When politics clashes with economics
ALTHOUGH parliament will be completing its full term in a few months time, the government is still reluctant to announce a date for general elections. The avoidable uncertainty is exacting a heavy economic price, by delaying urgent policy decisions that are needed to avoid a full-blown economic crisis. The danger of such a crisis is heightened by official inaction on both internal and external dimensions of the country’s worsening financial position.
Government leaders have been sending mixed signals on the timing for the general election. At times they have hinted at elections by March 2013. On other occasions, in leaks and ambiguous statements to the media, they have indicated that polls might be held in April or May.
This political posturing has a twofold aim. Keep political rivals guessing and off balance. And use the poll date as a bargaining tactic in onagain, off-again talks with the opposition on a caretaker administration that the government is constitutionally obligated to install by agreement.

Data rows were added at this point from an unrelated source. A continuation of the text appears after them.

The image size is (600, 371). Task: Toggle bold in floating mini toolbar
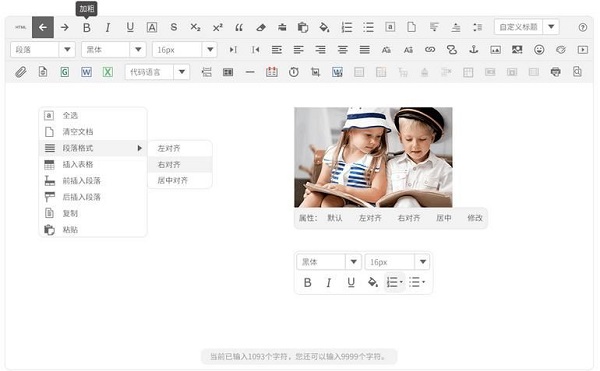click(x=307, y=283)
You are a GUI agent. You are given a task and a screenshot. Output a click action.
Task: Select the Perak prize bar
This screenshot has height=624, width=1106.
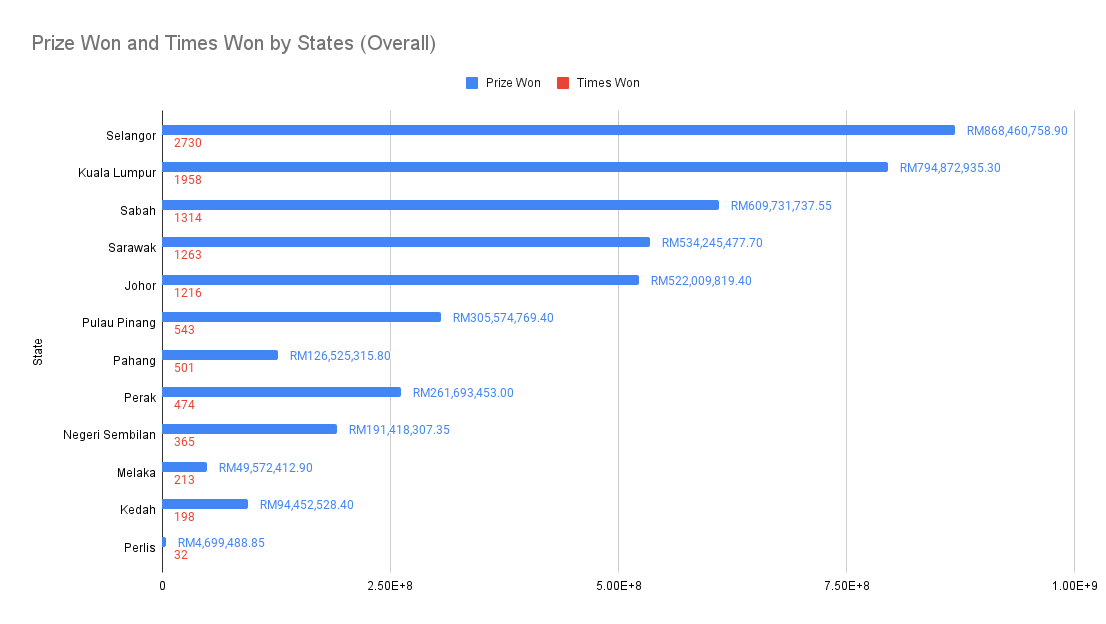click(x=281, y=392)
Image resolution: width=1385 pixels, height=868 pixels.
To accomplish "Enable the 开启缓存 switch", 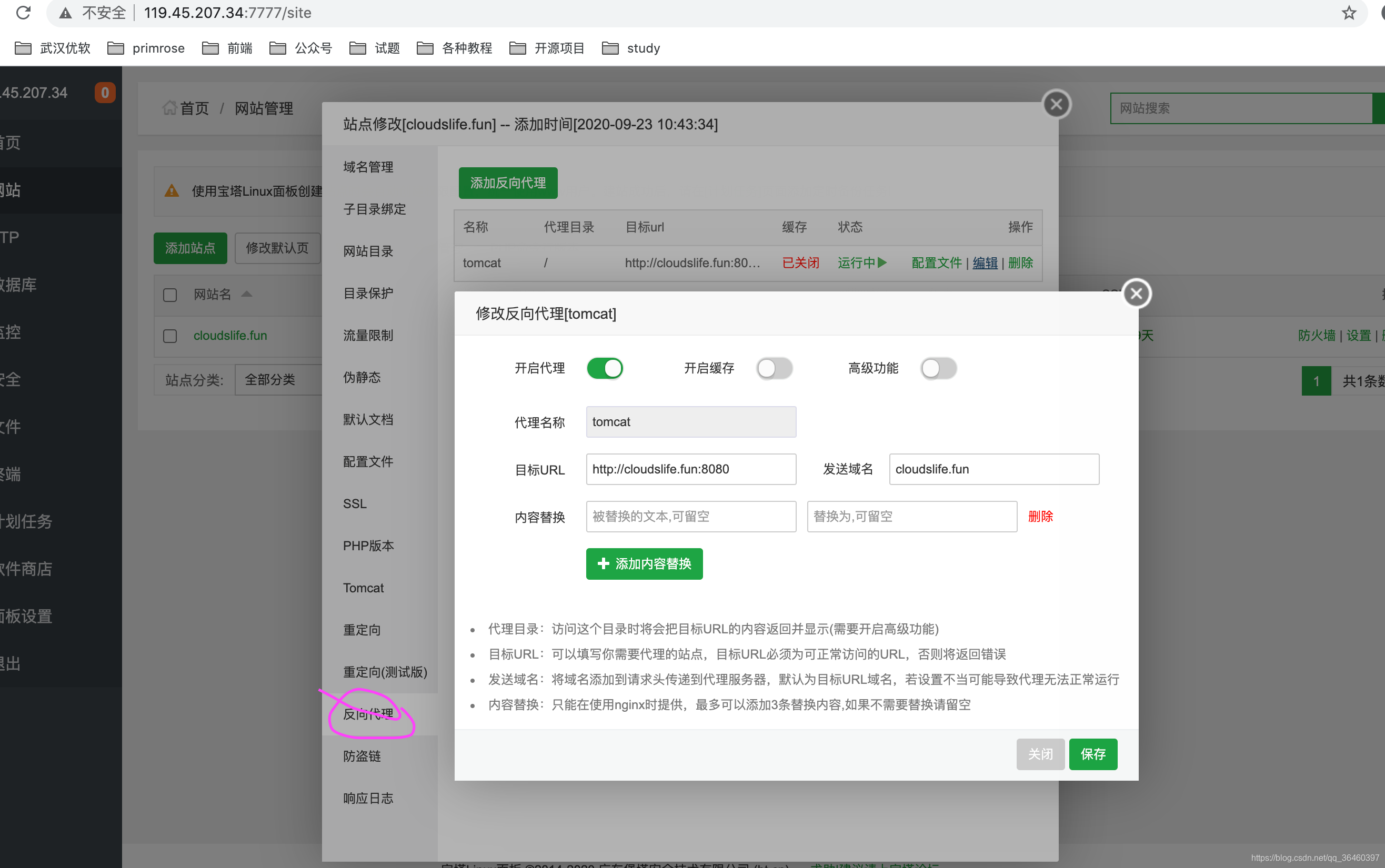I will [774, 368].
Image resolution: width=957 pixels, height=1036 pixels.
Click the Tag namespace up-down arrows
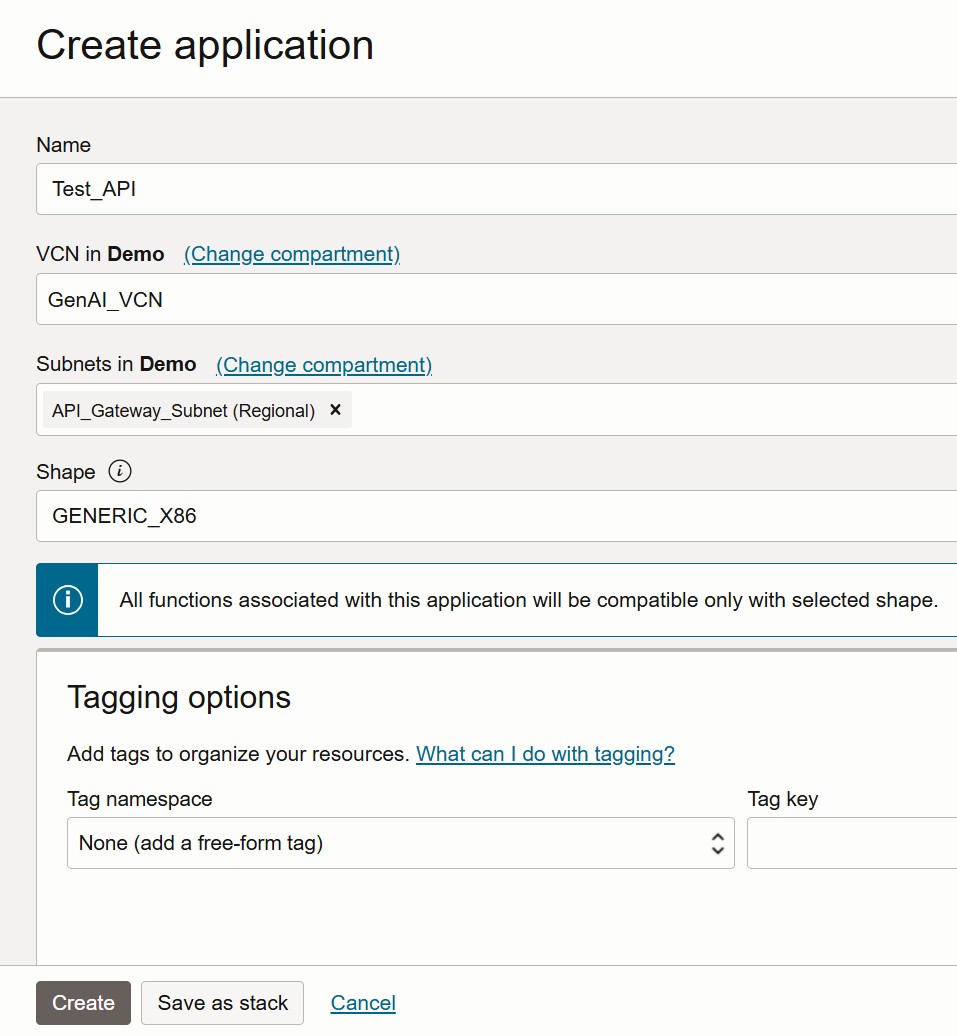point(717,843)
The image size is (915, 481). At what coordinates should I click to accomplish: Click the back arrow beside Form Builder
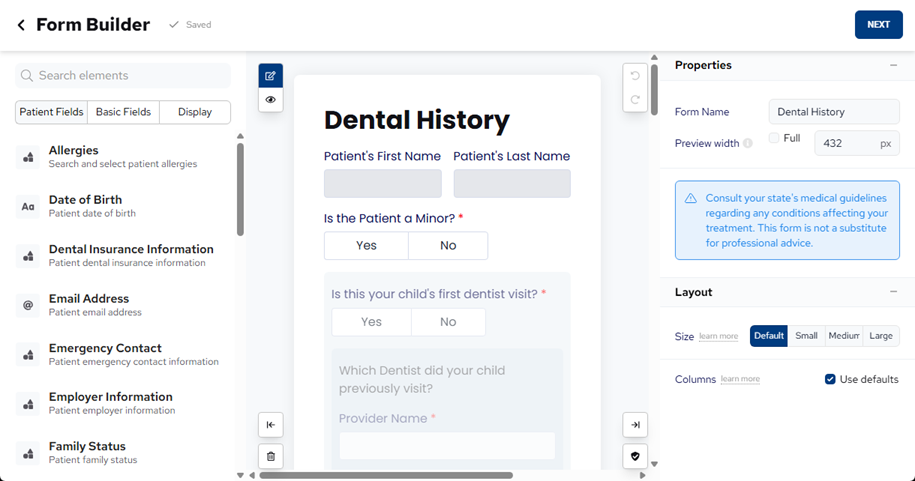[x=21, y=25]
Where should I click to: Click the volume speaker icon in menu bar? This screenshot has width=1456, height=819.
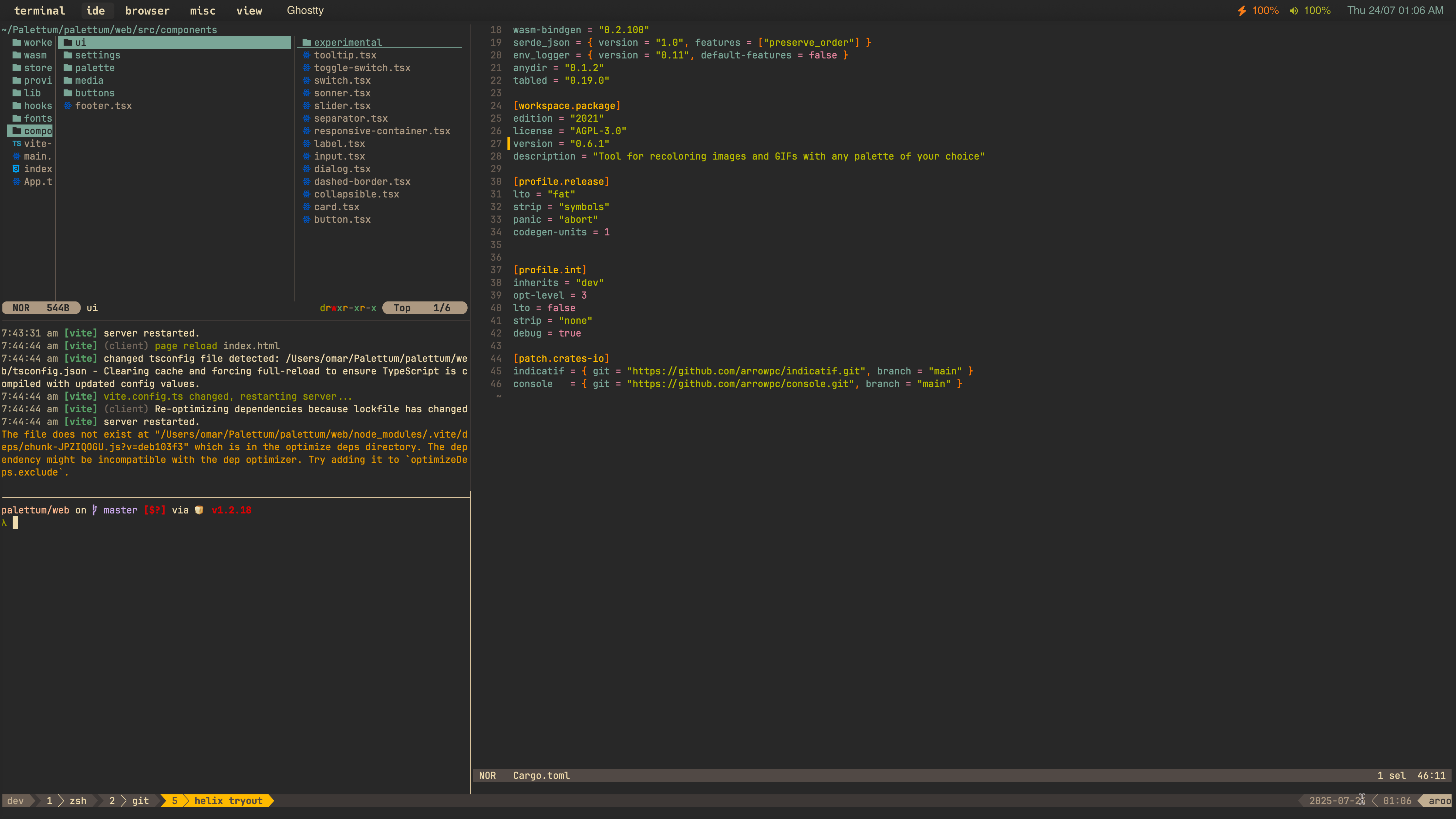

Opposition leader Nawaz Sharif has occasionally questioned this approach. But he has stopped short of pressing for an immediate election date, confident perhaps that, whenever they are held, the elections are his to win. The other parties in the ruling coalition want to be in the corridors of power as long as they can and therefore have little incentive to call for an earlier poll.
In any parliamentary system determining the election timing is the prerogative of the party in power, which almost always uses this to its political advantage. But rarely does a government constantly dance around the timing in the way the PPP-led coalition has done, spreading deliberate confusion and uncertainty about the date. At one point it even instigated media speculation that elections could be postponed. This is despite the fact that when parliament’s constitutional tenure ends in March 2013 general elections have to be held within sixty days of the assemblies’ dissolution.
The government has chosen to obfuscate the poll date at a time of growing disarray in the country – conditions that require a government empowered by a fresh mandate to provide leadership and chart a new direction. Last week’s sectarian and militant attacks were the latest reminder of the breakdown of law and order across the country. Karachi’s unchecked descent into lawlessness, collapse of government authority in Balochistan and the growing fiscal and economic crises are all a consequence of the lack of gover- nance and a rudderless ship of state. This dire situation underscores the need for a fresh mandate from the electorate, so that the next government can move decisively on a number of pressing issues. The reform-shy PPP government has long avoided taking tough decisions. It now cites the approaching election as its latest alibi for shirking serious policy actions. This means that in the period leading up to the elections, the ruling coalition will hold office but take no policy decisions, engage in politicking not problem solving and justify inaction by its preoccupation with electioneering. The current disarray can therefore be expected to continue.
In this backdrop, unpredictability about the election timing may serve the ruling party’s purpose, but not the interests of the country. Nowhere is this more evident than on the economic front. Delay in instituting corrective measures to address the worsening budget and balance of payments deficits increasingly risks pushing the economy over the edge.
The upcoming visit to Washington by the government’s economic team may be a measure of its desperation to raise much needed resources (by seeking US payment of coalition support funds), having failed to attract external financing so far. But such bowl-inhand diplomacy may have already run its course. The country’s financing requirements are now too sizeable to be met by this kind of ad hoc economic management. The patchwork approach pursued by the government has already left public finances in a precarious state. This is being aggravated by a number of disturbing trends, which show no sign of being reversed: a runaway fiscal deficit that could rise beyond the 2008 level, plummeting domestic and foreign investment, record borrowing from the State Bank and commercial banks and high inflation. Additionally, heavy energy subsidies and increasing interagency debt continue to fuel the unresolved energy crisis.
Compounding this perilous situation are rising losses in public sector enterprises that are draining government resources. Fiscal decentralisation under the new revenue sharing formula, without reciprocal provincial commitments to generate resources or restrain spending, has also intensified strains on the overall budgetary position. On top of this, the government’s fiscal laxity in the run up to elections is sapping public finances. The increase in the support price of wheat announced last week is an obvious attempt to woo the rural vote. Meanwhile the country’s external account is close to the tipping point. Exports are stagnating and foreign direct investment has plunged to a record low. Large external debt service payments, including to the IMF, have been steadily depleting the country’s foreign exchange reserves. This has put pressure on the rupee with its value sinking to a record low against the dollar.
Referring to Pakistan’s weakening external position, a visiting IMF delegation in October called for “decisive” action to address what it called a “challenging outlook”. A Fund staff report issued earlier this year was more explicit. It said that the government’s policy mix was “leading the economy down an unsustainable and risky path.” And it warned that Pakistan could face sizeable financing gaps as the international reserve cushion began to erode due to the widening current account deficit and repayments to the IMF.
That moment of vulnerability is approaching. The country’s economy has little resilience to withstand a shock from any adverse international or domestic development. Even without such a shock a dire outcome appears likely. With foreign capital inflows drying up and external liabilities looming, Pakistan is on the brink of a situation where it would be unable to meet its financing requirements despite strong overseas remittances. Repayments of $605 million are due to the IMF this month and $704 million in January-February.